Cyclance was founded by McAfee and Intel alum and has differentiated itself in the crowded security space by incorporating artificial intelligence, machine learning, and other buzzworthy technological enhancements into its products. The glorified ad-blocker has raised nearly $300M to date and was expected to go public before BlackBerry came calling.
The former number one mobile phone provider of middle management had a rough go at it in the post-BBM world but has risen from the ashes under the astute leadership of John Chen. In addition to its push into the world of phishing and Nigerian Prince scams, BlackBerry has made a killing as a “patent troll“. Claiming more than 44k patents, mostly related to messaging and mobile phone developments, BlackBerry has made a business out of litigation aimed at its successors (think: Snap, Facebook etc.).
Water Cooler Talking Point: “It could be worse BlackBerry, you could have been responsible for the Amazon Fire Phone.”
German carmaker Volkswagen has committed to spending $50B on electric and autonomous vehicles by 2023.
VW CEO Herbert Diess described the company’s strategy as an ‘electric offensive.’ Maybe the German should have chosen his words more carefully. The $50B is roughly $11.4B north of what the company set aside for new technologies according to last year’s budget, and Diess acknowledged that spending on new tech could initially harm earnings growth.
According to the maker of Phish fan’s van of choice, talks with Ford were “progressing positively” (translation: going nowhere). The two companies are currently working together on commercial electric vehicles but Diess sees the potential for more cooperation.
VWs first vehicle built under the new strategy, the ID, will begin rolling off assembly lines in 2022.
Water Cooler Talking Point: “Let’s hope electric goes better than diesel.”
WHERE’S THE BEEF?
There’s gold in them patties! Beyond Meat, the El Segundo, CA-based vegan burger company, is filing for an IPO. The initial offering is expected to raise around $100M, but that number could change as we get closer to an official IPO date.
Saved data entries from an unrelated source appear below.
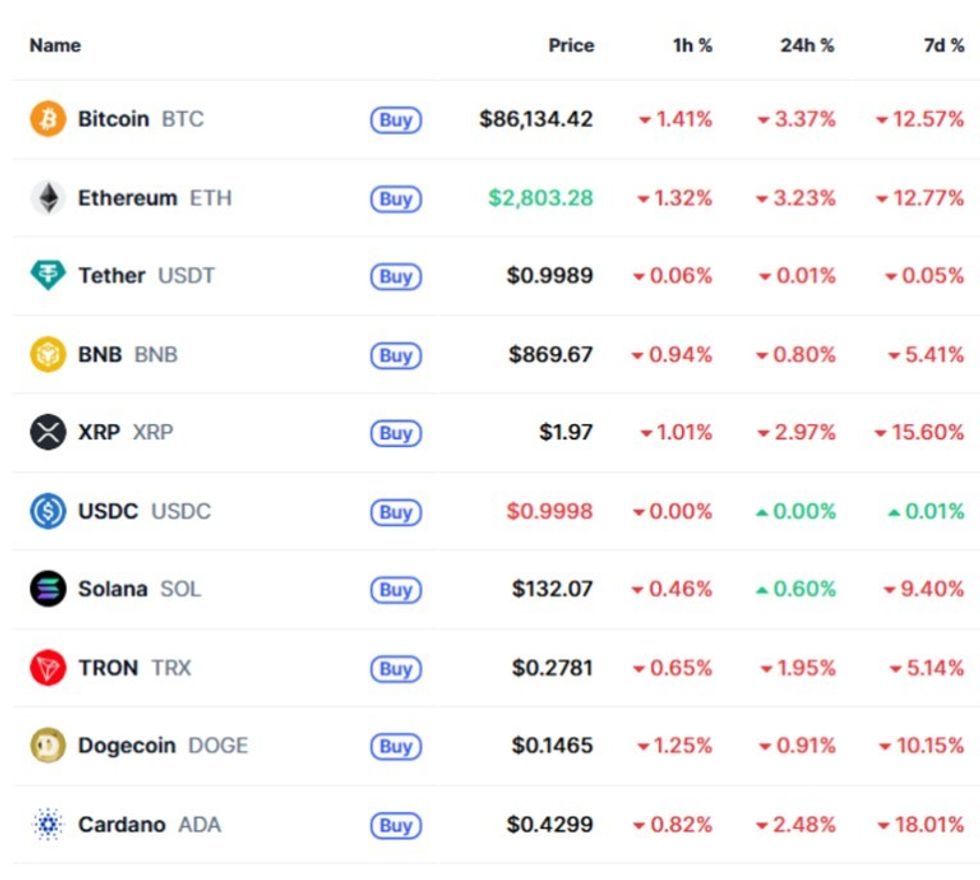Sort by the 7d % column header

[943, 46]
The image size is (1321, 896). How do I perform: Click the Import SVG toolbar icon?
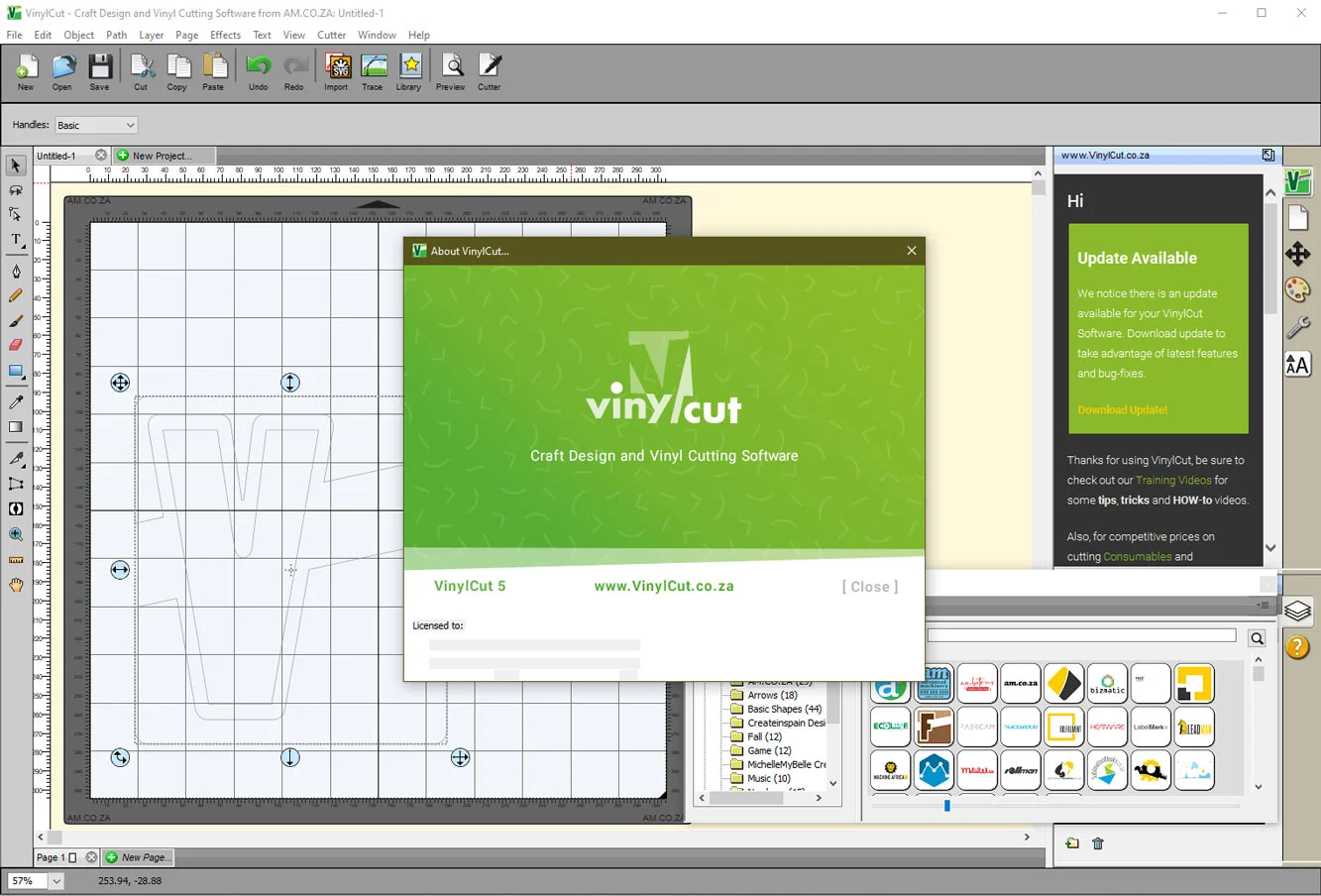point(337,71)
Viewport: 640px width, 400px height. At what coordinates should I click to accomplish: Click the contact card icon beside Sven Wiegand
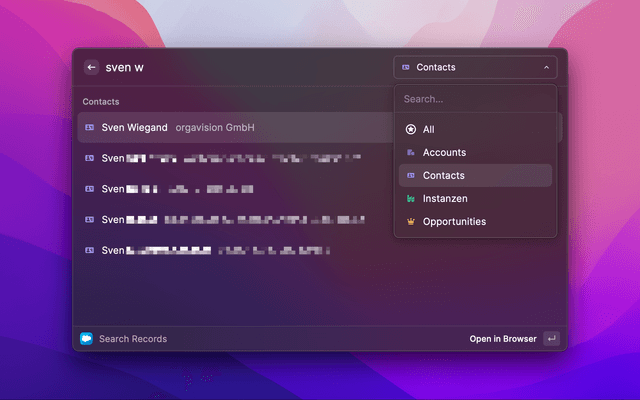point(89,128)
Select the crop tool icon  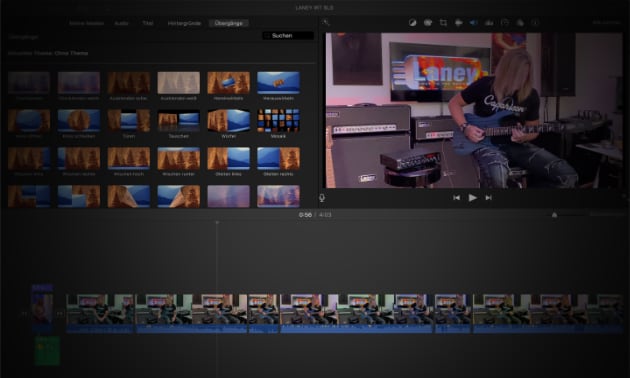point(443,23)
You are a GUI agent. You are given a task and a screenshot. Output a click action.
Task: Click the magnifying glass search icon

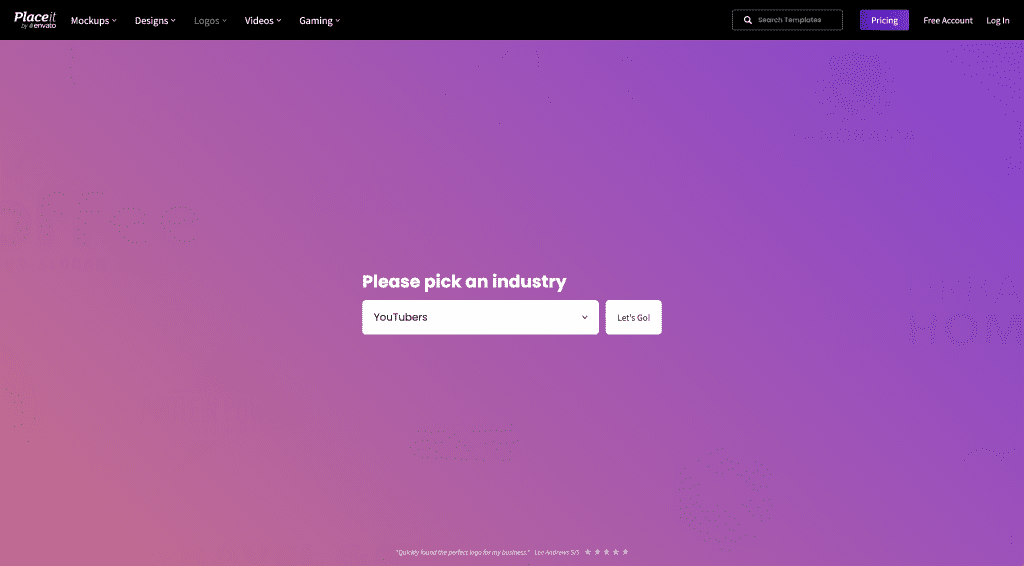coord(747,20)
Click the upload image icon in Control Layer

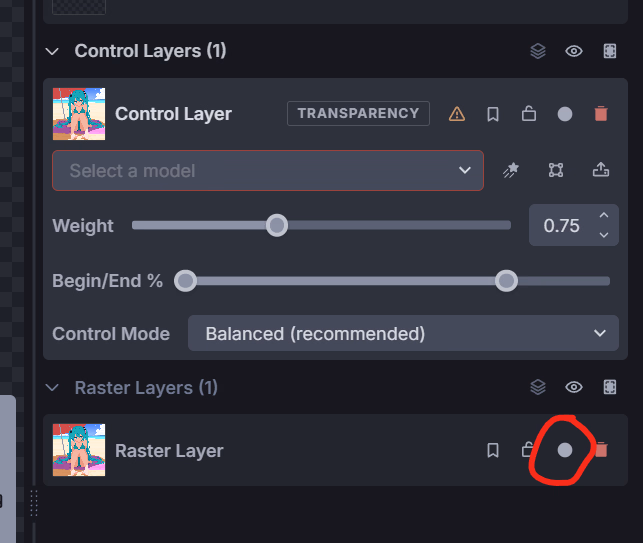pos(601,169)
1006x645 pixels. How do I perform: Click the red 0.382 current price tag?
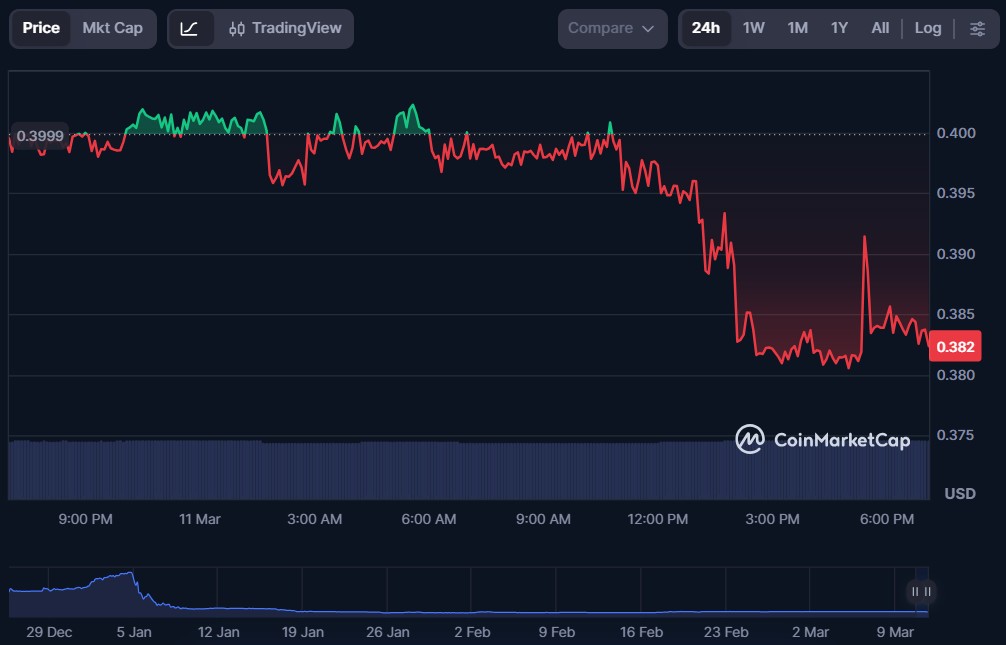[x=955, y=347]
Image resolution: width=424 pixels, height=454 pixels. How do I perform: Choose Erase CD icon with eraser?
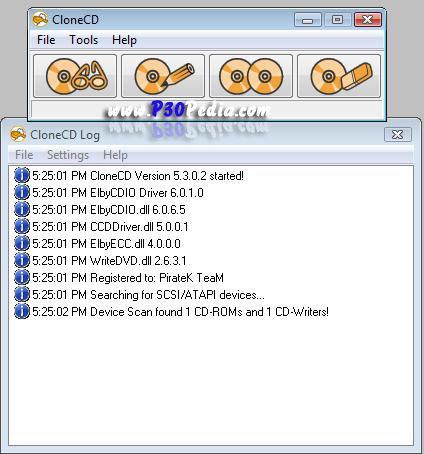(x=339, y=76)
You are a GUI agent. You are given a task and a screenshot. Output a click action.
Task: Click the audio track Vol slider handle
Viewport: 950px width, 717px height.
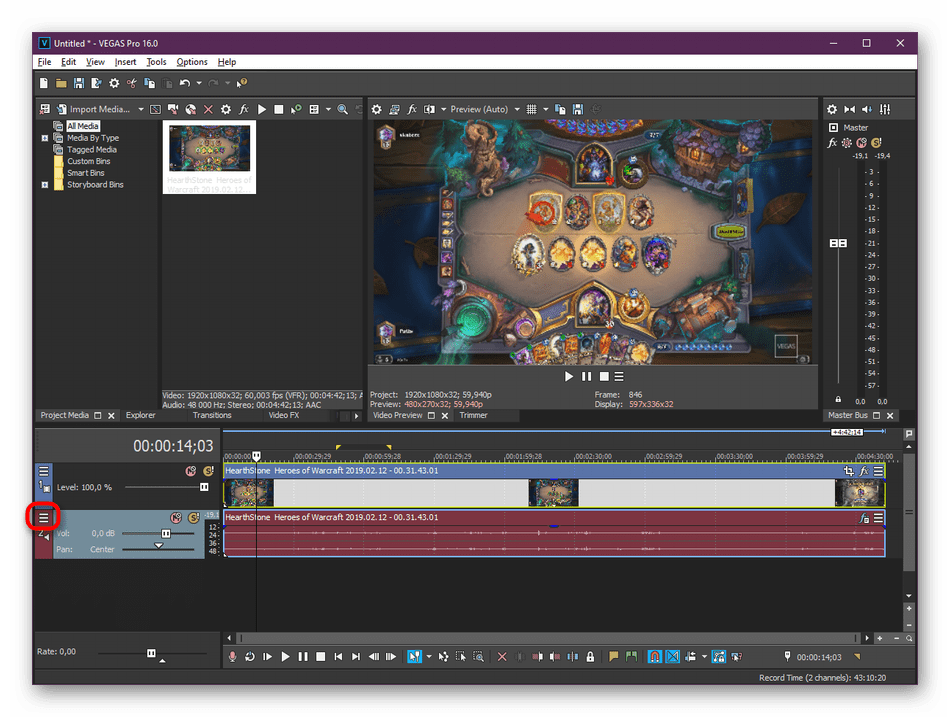[x=165, y=534]
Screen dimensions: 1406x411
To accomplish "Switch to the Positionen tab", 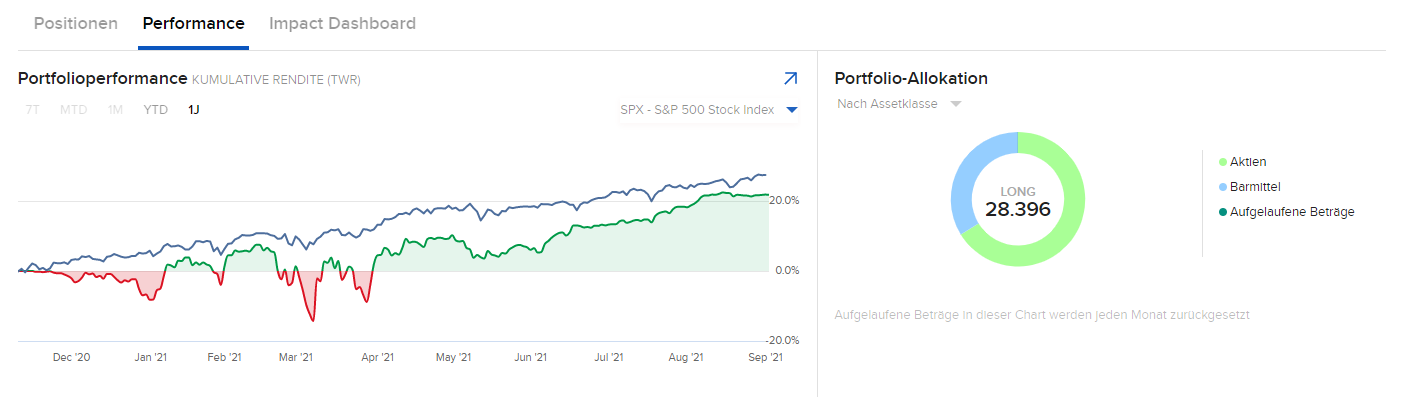I will [x=76, y=23].
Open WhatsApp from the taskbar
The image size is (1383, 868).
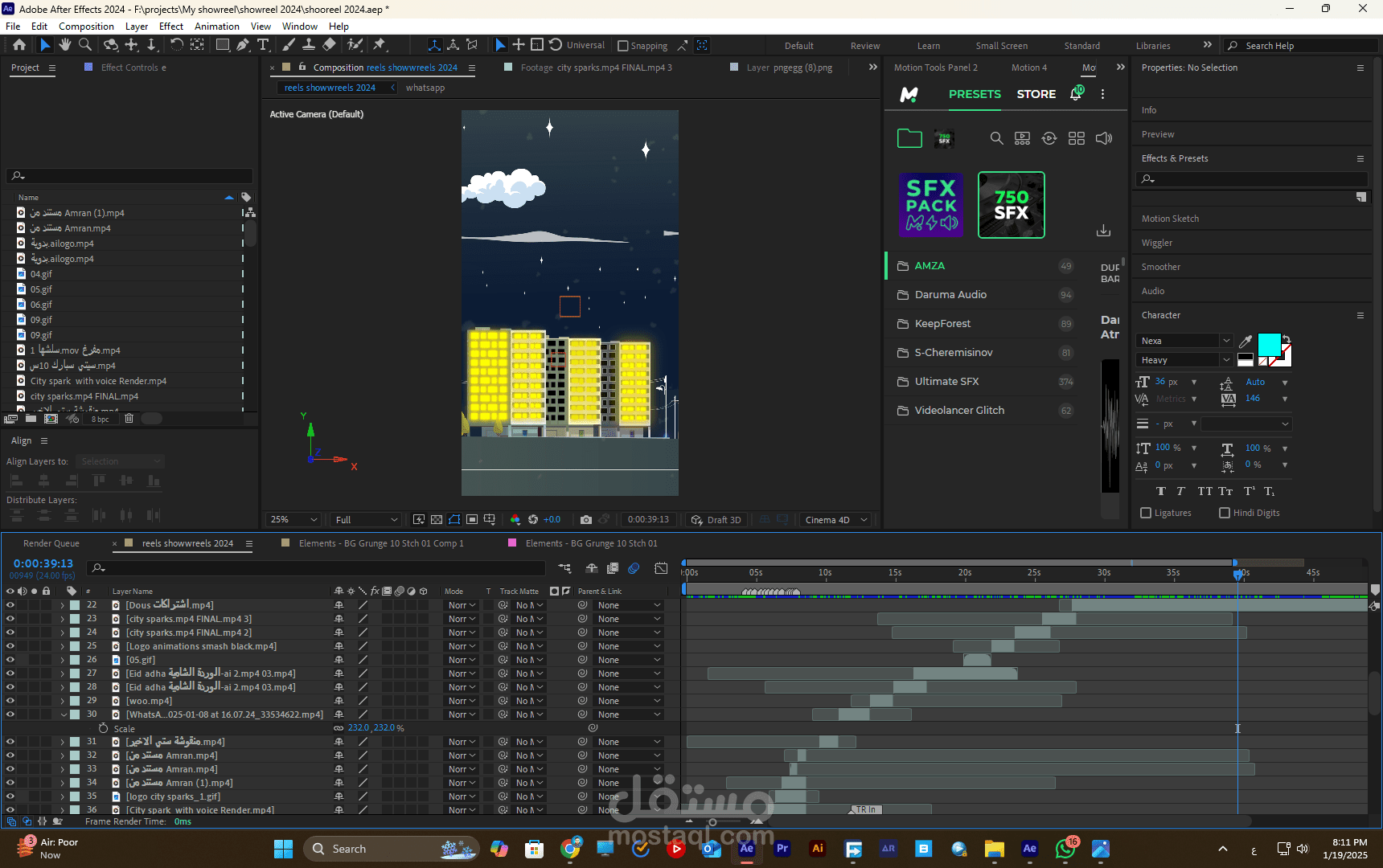1065,849
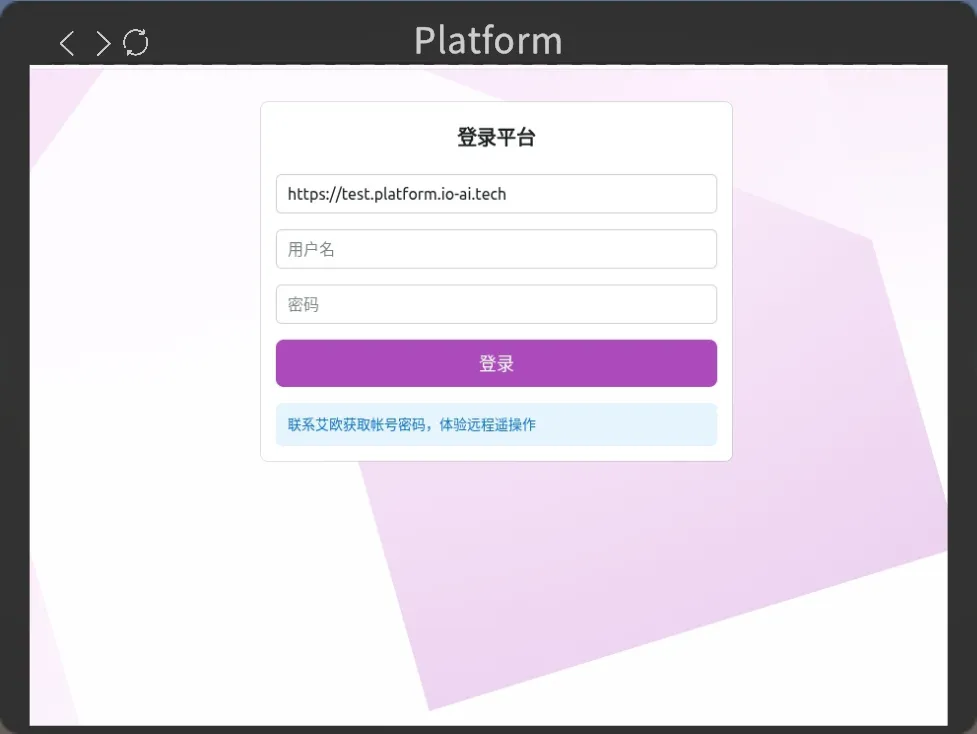This screenshot has width=977, height=734.
Task: Click the reload icon next to navigation arrows
Action: tap(136, 43)
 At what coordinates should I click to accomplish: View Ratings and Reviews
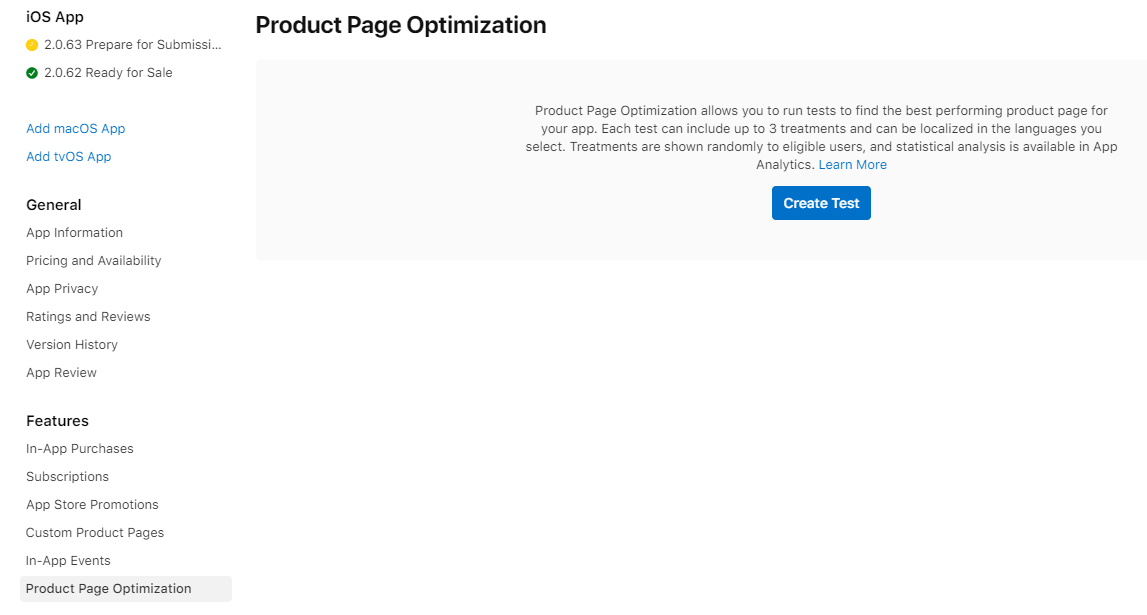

Beyond Meat, which is backed by the likes of Bill Gates and former McDonald’s CEO, Don Thompson, has been making meatless money since 2009. It was initially created to find a substitute for frozen chicken but has since turned its eyes to beef.
The company, which competes with Google-backed Impossible Foods, can be found in grocers like Kroger and Whole Foods, and residing on A&W Canada and TGI Friday’s menus. Currently Beyond Meats has a team of 40 scientists and chefs in its kitchens cooking up the stuff of Ron Swanson’s nightmares.
Water Cooler Talking Point: “I’ve seen video of Bill Gates drinking poop-water, so don’t judge me for not necessarily trusting his taste buds.”
IN OTHER NEWS
- J. Crew’s CEO James Brett will vacate his role just over a year after he took over from Mickey Drexler, the brand’s former CEO who has maintained the chairman title. Brett and Drexler butt heads over the former’s decision to sell additional items on Amazon. Maybe it’s true that you can’t trust a man with two first names.
- Google’s cloud business is going about as well as Deutsche Bank’s [INSERT LITERALLY ANY BUSINESS HERE]. Just ask Alphabet’s CEO, Sundar Pichai, who wouldn’t go into specifics about the business line on the company’s most recent earnings call. That probably has something to do with the search engine giant being a distant third in the race for cloud supremacy behind Amazon and Microsoft. And now Diane Greene, head of the cloud computing biz is out of a job. Former Oracle exec Thomas Kurian will take over the struggling business.
Move over Martin, there’s a new pharma bro in town. Ian Read, the (outgoing) CEO of Pfizer will oversee a price increase on 41 of the pharma giant’s drugs. At least 10% of the pharmaceutical company’s portfolio will see a 5% price hike. All this despite President Trump’s negotiations to halt the increases.